**Requirements**
Please update the data below by replacing "badge" with "label" and keeping everything else the same. Leave the pictures out of your answer.

**Dataset extract**
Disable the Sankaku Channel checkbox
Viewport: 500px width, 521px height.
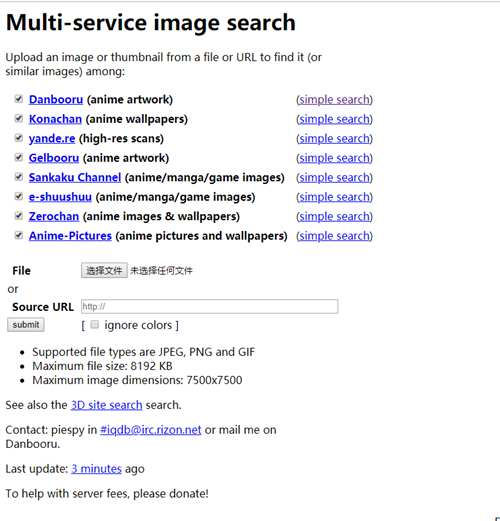[19, 177]
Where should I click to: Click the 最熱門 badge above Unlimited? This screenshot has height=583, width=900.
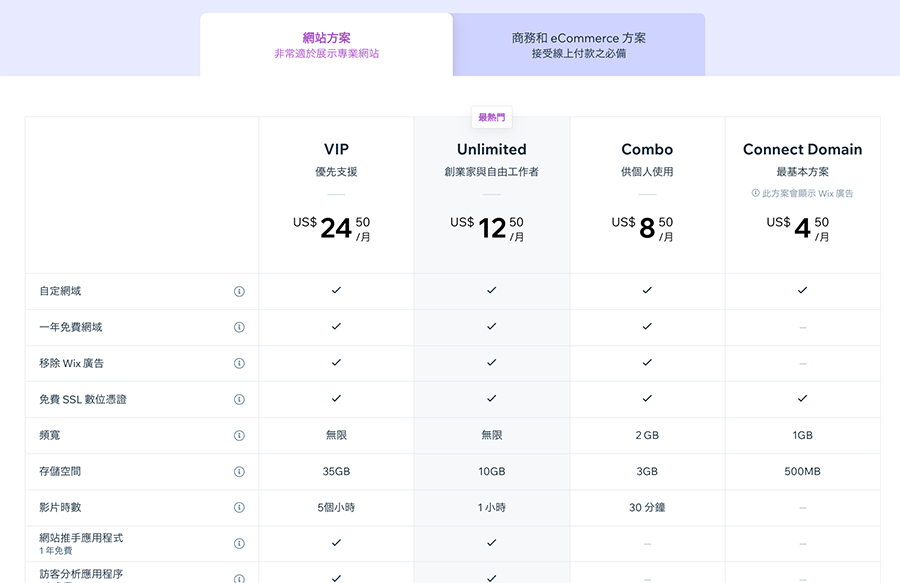(491, 116)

**Answer in full**
Disable the Sankaku Channel checkbox
Viewport: 500px width, 521px height.
[19, 177]
Where should I click to: Click the 最熱門 label above Unlimited? This screenshot has height=583, width=900.
(491, 116)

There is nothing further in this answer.